* Passage provided *
'''

Earlier this year, the Newtown police chief, Michael Kehoe, went to the town council for help. The town had a 20-year-old ordinance aimed at hunters that included a ban on shooting within 150 metres of occupied dwellings, but the chief complained that the way the law was written had left him powerless to enforce it.

The police department logged more than 50 gunfire complaints this year through to July, double the number for all of last year, records show. Some of the complaints raised another issue. Gun enthusiasts here, as elsewhere in the country, have taken to loading their targets with an explosive called Tannerite, which detonates when bullets strike it, sending shock waves. A mixture of ammonium nitrate and aluminium powder, Tannerite is legal in Connecticut.

Mr Faxon, a lawyer, said he wrote the new ordinance, which would have imposed additional constraints on shooting, including limited hours, and a requirement that any target shooting range, and the firearms that would be used there, be approved by the chief of police to make sure they were safe. This was no liberal putsch, he said; three of the five commission members are Republicans, and two members are police officers.

''I've hunted for many years, but the police department was getting complaints of shooting in the morning, in the evening, and of people shooting at propane gas tanks just to see them explode,'' Mr Faxon said.

'''

* Material shown *
'''

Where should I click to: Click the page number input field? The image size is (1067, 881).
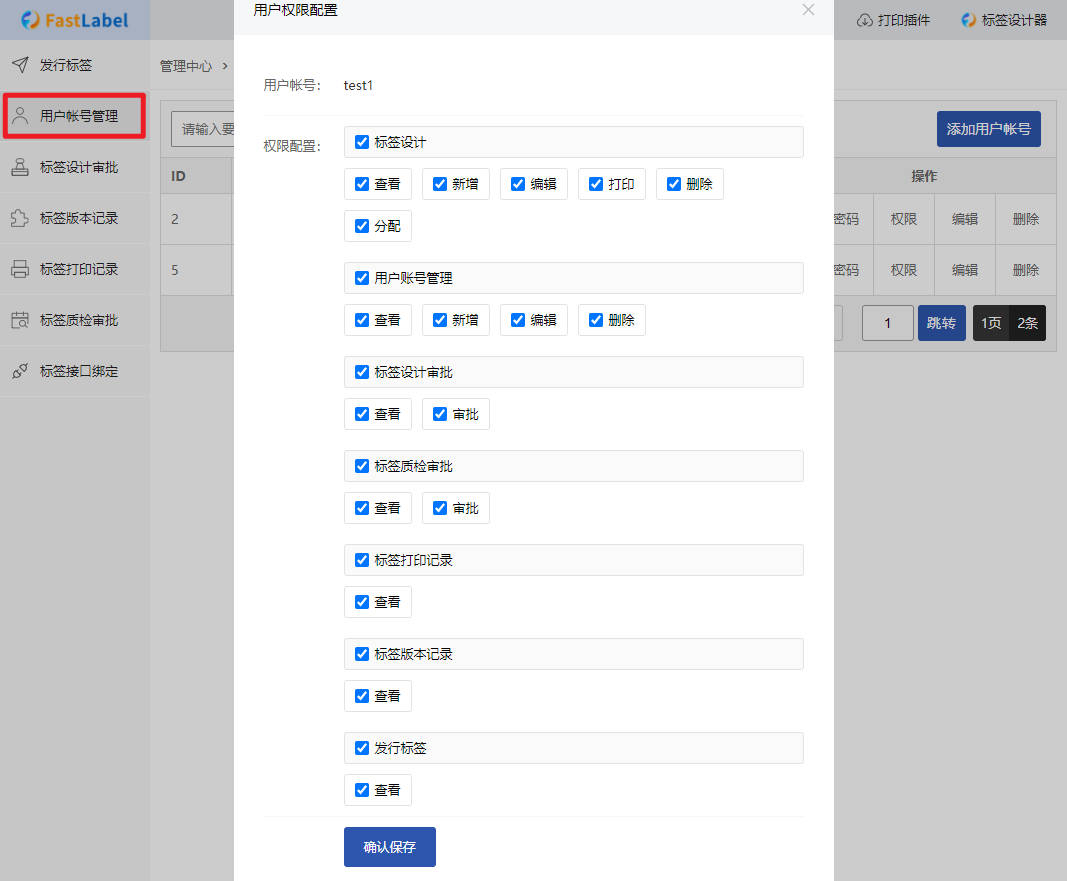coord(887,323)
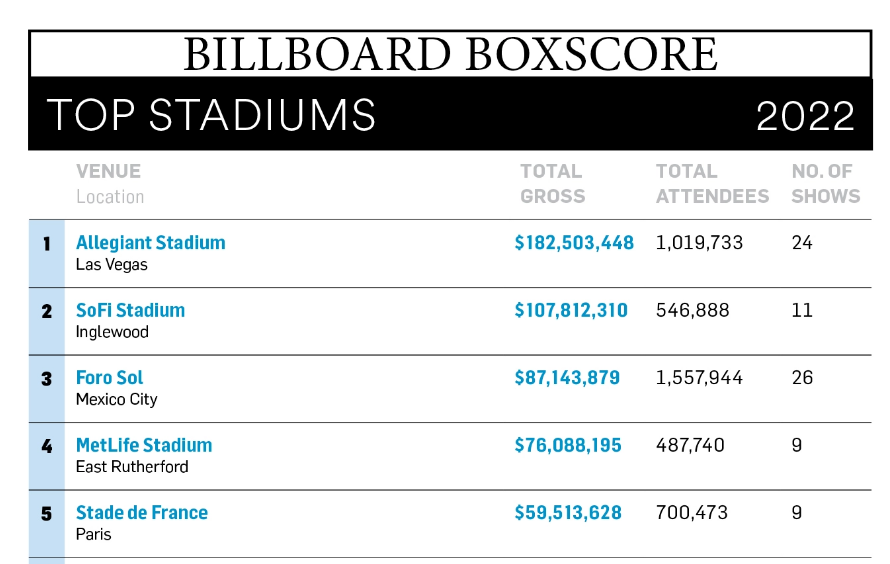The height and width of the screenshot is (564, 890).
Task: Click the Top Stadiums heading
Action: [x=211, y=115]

'''

* Study questions *
1: Summarize the passage on Newtown's shooting ordinance in three sentences.
2: Return the exact span of the passage on Newtown's shooting ordinance, beginning at the words "The police department logged" and stopping after "legal in Connecticut.".

* Exercise responses *
1: Newtown police chief Michael Kehoe asked the town council for help because the town's 20-year-old ordinance, which banned shooting within 150 meters of occupied dwellings, was written in a way that left him unable to enforce it. The police department logged more than 50 gunfire complaints this year through July, double the total for all of last year, and some complaints involved targets loaded with Tannerite, an explosive that is legal in Connecticut. Mr Faxon, a lawyer, said he wrote a new ordinance that would have limited shooting hours and required police chief approval of target ranges and their firearms, and he denied it was a liberal effort.

2:
The police department logged more than 50 gunfire complaints this year through to July, double the number for all of last year, records show. Some of the complaints raised another issue. Gun enthusiasts here, as elsewhere in the country, have taken to loading their targets with an explosive called Tannerite, which detonates when bullets strike it, sending shock waves. A mixture of ammonium nitrate and aluminium powder, Tannerite is legal in Connecticut.